Chronique

La fourchette court plus vite que nous

C’est le printemps et je vous connais, vous voulez vous remettre en forme. Ah, l’expression « se remettre en forme », han ? Joli code pour « perdre du poids », n’essayez pas de m’en passer une vite…

Sauf que le sport ne fait pas perdre de poids. Cessez de courir chaque soir de ce joli printemps si vous le faites un peu pour être sexy dans votre Speedo jaune, le 1er juillet, à la plage d’Oka.

Avez-vous avalé votre Gatorade de travers ?

Permettez que je répète : l’activité physique ne fait pas perdre de poids.

Ce n’est pas moi qui le dis. C’est la science qui le démontre.

Au début du mois, Yoni Freedhoff, professeur adjoint à la faculté de médecine de l’Université d’Ottawa, a expliqué de façon magistrale la science de la perte de poids aux membres d’une association canadienne d’éducateurs physiques, à grand renfort d’études scientifiques et de méta-analyses (dont une qui a survolé 98 études).

Freedhoff a notamment cité une étude qui a suivi deux cohortes d’hommes pendant 20 ans pour mesurer les effets du sport sur le tour de taille.

« Et ceux qui ont rapporté faire du sport cinq heures par semaine en moyenne – ce qui est beaucoup – ont pris du poids sur ces 20 années, mais 5,7 livres de moins que ceux qui en faisaient seulement 90 minutes par semaine… »

Traduction : ces super sportifs ont pris 4,5 onces de moins par année que ceux qui, pépères, faisaient beaucoup moins de sport qu’eux. « Il n’y a simplement pas de façon réaliste, dit le chercheur, de prescrire de l’exercice en vue d’empêcher les gens de prendre du poids.
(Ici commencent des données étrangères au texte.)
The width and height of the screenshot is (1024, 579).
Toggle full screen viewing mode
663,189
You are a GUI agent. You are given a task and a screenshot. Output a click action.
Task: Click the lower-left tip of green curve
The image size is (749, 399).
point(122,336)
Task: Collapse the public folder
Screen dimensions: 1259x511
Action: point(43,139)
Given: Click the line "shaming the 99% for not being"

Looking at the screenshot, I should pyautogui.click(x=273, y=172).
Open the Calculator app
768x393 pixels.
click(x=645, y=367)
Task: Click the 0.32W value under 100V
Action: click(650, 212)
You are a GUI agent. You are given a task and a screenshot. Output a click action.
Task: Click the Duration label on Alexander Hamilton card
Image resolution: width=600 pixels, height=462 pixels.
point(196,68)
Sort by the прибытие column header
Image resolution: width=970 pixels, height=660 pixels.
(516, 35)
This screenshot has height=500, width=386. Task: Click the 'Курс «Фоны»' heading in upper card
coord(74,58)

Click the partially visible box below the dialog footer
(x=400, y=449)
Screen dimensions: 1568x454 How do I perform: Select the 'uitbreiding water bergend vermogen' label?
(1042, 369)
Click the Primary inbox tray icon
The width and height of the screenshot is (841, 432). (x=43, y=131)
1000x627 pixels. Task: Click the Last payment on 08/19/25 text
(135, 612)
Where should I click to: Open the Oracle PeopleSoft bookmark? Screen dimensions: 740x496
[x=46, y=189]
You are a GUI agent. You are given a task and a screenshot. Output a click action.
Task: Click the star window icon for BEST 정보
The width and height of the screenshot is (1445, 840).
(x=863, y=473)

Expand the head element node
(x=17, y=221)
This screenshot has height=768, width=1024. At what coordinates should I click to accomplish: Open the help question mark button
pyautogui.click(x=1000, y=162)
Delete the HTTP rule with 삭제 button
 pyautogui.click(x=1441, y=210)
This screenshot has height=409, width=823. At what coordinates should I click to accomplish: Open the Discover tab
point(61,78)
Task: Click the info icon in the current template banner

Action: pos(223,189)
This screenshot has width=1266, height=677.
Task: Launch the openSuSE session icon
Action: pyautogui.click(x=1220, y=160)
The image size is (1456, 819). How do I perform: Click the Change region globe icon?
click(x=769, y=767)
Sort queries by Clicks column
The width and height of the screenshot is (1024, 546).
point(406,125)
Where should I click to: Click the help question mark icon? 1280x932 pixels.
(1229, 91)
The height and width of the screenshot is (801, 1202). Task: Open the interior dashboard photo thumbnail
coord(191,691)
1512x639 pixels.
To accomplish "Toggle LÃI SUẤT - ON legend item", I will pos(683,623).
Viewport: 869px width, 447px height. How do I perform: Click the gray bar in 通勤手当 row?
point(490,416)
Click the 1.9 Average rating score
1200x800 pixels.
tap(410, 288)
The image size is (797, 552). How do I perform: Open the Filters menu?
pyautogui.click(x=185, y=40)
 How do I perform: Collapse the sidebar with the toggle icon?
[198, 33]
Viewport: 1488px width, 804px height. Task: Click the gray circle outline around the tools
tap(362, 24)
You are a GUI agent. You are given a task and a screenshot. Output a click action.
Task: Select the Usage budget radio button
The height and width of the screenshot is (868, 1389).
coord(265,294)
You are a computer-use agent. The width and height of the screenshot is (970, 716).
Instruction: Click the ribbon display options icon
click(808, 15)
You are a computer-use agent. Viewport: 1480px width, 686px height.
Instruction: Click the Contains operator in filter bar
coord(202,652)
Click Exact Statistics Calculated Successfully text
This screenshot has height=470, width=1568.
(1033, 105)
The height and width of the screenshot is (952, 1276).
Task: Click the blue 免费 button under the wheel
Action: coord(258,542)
Et encore moins d’en perdre. »

C’est contre-intuitif, je sais. Il n’y a qu’une façon réaliste de perdre du poids, dit Freedhoff en citant les études scientifiques menées partout en Occident : en mangeant moins, en mangeant mieux.

Faisant apparaître sur l’écran géant de sa présentation une fourchette étendue sur l’asphalte, le médecin a lancé cette boutade : « Nous ne pouvons pas courir plus vite que ces fourchettes. Oui, ces fourchettes courent très, très vite… »

Ne cessez pas de courir, ne cessez pas de pédaler, ne cessez pas de patiner. Le sport est pourtant le meilleur médicament au monde, dit Yoni Freedhoff, un médicament qui combat les maladies du cœur, le diabète, sans parler de ses effets formidables sur l’humeur, la zénitude et la concentration… Ce n’est simplement pas un médicament pour perdre du poids. Et entretenir ce mythe a un effet pervers : décourager ceux qui se lancent dans le sport en espérant porter du 32.

Pour perdre une livre, il faut brûler 3500 calories. On brûle 3500 calories dans un marathon de 42 kilomètres. Faites le calcul. C’est en contrôlant ce qui entre dans nos bouches qu’on perd du poids.

Une des expressions les plus cinglées de ce marketing qui veut nous convaincre que bouger, c’est ce qu’il faut pour fondre : les boissons énergétiques. Une bouteille de Gatorade compte 90 calories. L’eau du robinet ? Zéro calorie.

En cela, le malentendu sur le sport brûleur de graisses est finement entretenu par l’industrie agroalimentaire. Par Coke qui commandite des courses pour enfants, par le lobby du lait qui fait croire aux athlètes du dimanche que le lait au chocolat est incontournable après le gym, par Hershey qui commandite des activités d’Athlétisme Canada. La liste est interminable et vit très bien avec les paradoxes, comme l’olympien Alexandre Despaties qui nous dit de manger des Big Macs depuis 1999.

Ainsi, Indra Nooyi, PDG de Pepsico, peut dire ceci, sans rire : « Il va sans dire que le mode de vie sédentaire a causé cette épidémie d’obésité. »

Rigoureusement faux : on bougeait autant en 1980 qu’en 2005, explique Yoni Freedhoff, études à l’appui (contre-intuitif, encore une fois !). Ce qui a changé, c’est que nous mangeons plus, et nous mangeons plus de sucre, notamment. Les pushers de sucre comme Mme Nooyi ne vous diront pas cela, ils vous diront de courir plus si vous voulez brûler les calories de leurs Doritos, et idéalement de courir en buvant du Gatorade…

Si vous pensiez que faire du sport fait maigrir, rassurez-vous, vous n’êtes pas nono. Vous vivez simplement dans un monde où le discours de la science est enterré par les beuglements du marketing.